Department of Biology, University of Groningen, Groningen, Netherlands.
Department of Biochemistry and Synthetic Metabolism, Max-Planck Institute for Terrestrial Microbiology, Marburg, Germany.
Prog Mol Biol Transl Sci. 2021;180:123-140. doi: 10.1016/bs.pmbts.2021.01.007. Epub 2021 Feb 12.
Sequence-specific control of gene expression is a powerful tool for identifying and studying gene functions and cellular processes. CRISPR interference (CRISPRi) is an RNA-based method for highly specific silencing of the transcription in prokaryotic or eukaryotic cells. The typical CRISPRi system is a type II CRISPR (clustered regularly interspaced palindromic repeats) machinery of Streptococcus pyogenes. CRISPRi requires two main components: A catalytically inactivated Cas9, namely dCas9 and a guide RNA (sgRNA). These two components associate and form a DNA recognition complex. The dCas9/sgRNA complex then specifically binds to the target DNA complementary with the sgRNA and sterically prevents the association of the promoter or transcription factors with their trans-acting sequences or blocks the transcription elongation. This chapter discusses CRISPRi structure, mechanism and its applications.

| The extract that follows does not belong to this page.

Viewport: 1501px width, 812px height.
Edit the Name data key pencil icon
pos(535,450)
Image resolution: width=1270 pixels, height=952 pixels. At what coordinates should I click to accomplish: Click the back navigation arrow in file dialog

序列特异性基因表达调控是鉴定和研究基因功能和细胞过程的有力工具。CRISPR 干扰(CRISPRi)是一种基于 RNA 的方法,可高度特异性地抑制原核或真核细胞中的转录。典型的 CRISPRi 系统是来自酿脓链球菌的 II 型 CRISPR(成簇的规律间隔的短回文重复序列)机制。CRISPRi 需要两个主要组件:一种无催化活性的 Cas9,即 dCas9 和向导 RNA(sgRNA)。这两个组件结合形成 DNA 识别复合物。然后,dCas9/sgRNA 复合物特异性地与与 sgRNA 互补的靶 DNA 结合,并通过空间位阻防止启动子或转录因子与其反式作用序列结合或阻断转录延伸。本章讨论了 CRISPRi 的结构、机制及其应用。